@ares1025 reports that one box ceased to return usable data when querying the operational DS (either from the CLI or via RESTCONF). The initial sign of trouble appears to be a callback in veliad-system which crashes with the following error:
sysrepo[9088]: sysrepo-cpp: User callback threw an exception: [org.freedesktop.DBus.Error.UnknownObject] Unknown object '/org/freedesktop/timedate1'.
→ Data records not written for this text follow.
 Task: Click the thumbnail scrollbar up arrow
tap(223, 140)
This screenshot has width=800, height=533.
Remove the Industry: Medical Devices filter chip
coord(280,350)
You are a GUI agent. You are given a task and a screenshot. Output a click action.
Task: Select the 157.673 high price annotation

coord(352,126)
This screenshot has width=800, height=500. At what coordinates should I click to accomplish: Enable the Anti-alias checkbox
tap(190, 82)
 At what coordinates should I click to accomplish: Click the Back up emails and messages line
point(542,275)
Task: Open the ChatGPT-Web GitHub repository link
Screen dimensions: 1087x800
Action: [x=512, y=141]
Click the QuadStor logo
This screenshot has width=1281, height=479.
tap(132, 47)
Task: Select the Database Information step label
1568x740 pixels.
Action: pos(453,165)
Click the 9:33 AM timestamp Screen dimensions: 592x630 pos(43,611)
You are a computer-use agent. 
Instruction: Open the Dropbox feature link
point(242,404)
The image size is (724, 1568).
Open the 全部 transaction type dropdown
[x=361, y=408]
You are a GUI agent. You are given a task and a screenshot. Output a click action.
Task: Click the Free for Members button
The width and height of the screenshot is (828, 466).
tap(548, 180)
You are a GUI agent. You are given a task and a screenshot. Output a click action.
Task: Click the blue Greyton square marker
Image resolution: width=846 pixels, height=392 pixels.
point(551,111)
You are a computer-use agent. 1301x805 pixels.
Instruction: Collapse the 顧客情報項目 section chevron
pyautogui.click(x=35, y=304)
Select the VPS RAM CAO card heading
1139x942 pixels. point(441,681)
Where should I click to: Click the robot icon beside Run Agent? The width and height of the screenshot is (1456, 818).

veliad-system[9088]: terminate called after throwing an instance of 'sdbus::Error'
veliad-system[9088]: what(): [org.freedesktop.DBus.Error.UnknownObject] Unknown object '/org/freedesktop/timedate1'.
...and this BT:
#5 0xb6ae02f8 in std::terminate() () from /lib/libstdc++.so.6
#6 0xb6d14f18 in sysrepo::(anonymous namespace)::handleExceptionFromCb (ex=warning: could not convert 'std::exception' from the host encoding (ANSI_X3.4-1968) to UTF-32.
This normally should not happen, please file a bug report.
..., exceptionHandler=<optimized out>) at /home/ci/build/build/sysrepo-cpp-custom/src/Subscription.cpp:79
#7 0xb6d29a84 in sysrepo::(anonymous namespace)::operGetItemsCb (session=<optimized out>, subscriptionId=3032467628, moduleName=<optimized out>, subXPath=<optimized out>, requestXPath=0xcc1228 "/*", requestId=144137417, requestId@entry=3067800712, parent=parent@entry=0xb4bfc9a8, privateData=0xd009c8) at /home/ci/build/build/sysrepo-cpp-custom/src/Subscription.cpp:126
#8 0xb6d8f208 in sr_shmsub_oper_get_listen_process_module_events (oper_get_subs=0xcf3668, conn=0xd009c8) at /home/ci/build/build/sysrepo-custom/src/shm_sub.c:3905
#9 0xb6d4ae48 in sr_subscription_process_events (subscription=subscription@entry=0xce6fb8, session=session@entry=0x0, wake_up_in=0xb4bfca48, wake_up_in@entry=0xb4bfca40) at /home/ci/build/build/sysrepo-custom/src/sysrepo.c:5752
#10 0xb6d916a0 in sr_shmsub_listen_thread (arg=0xce6fb8) at /home/ci/build/build/sysrepo-custom/src/shm_sub.c:4994
#11 0xb68f4694 in ?? () from /lib/libc.so.6
This "should not happen" and we can fix this particular error, but this is only when it starts getting interesting. Since the failing thing is an "pull" operational callback, it triggers failures in other processes which try to push to the operational DS:
sysrepo[9106]: Locking a rwlock failed (sr_shmmod_lock: Connection timed out), read lock held by running process 9106 (CID 86), running process 2238 (CID 87).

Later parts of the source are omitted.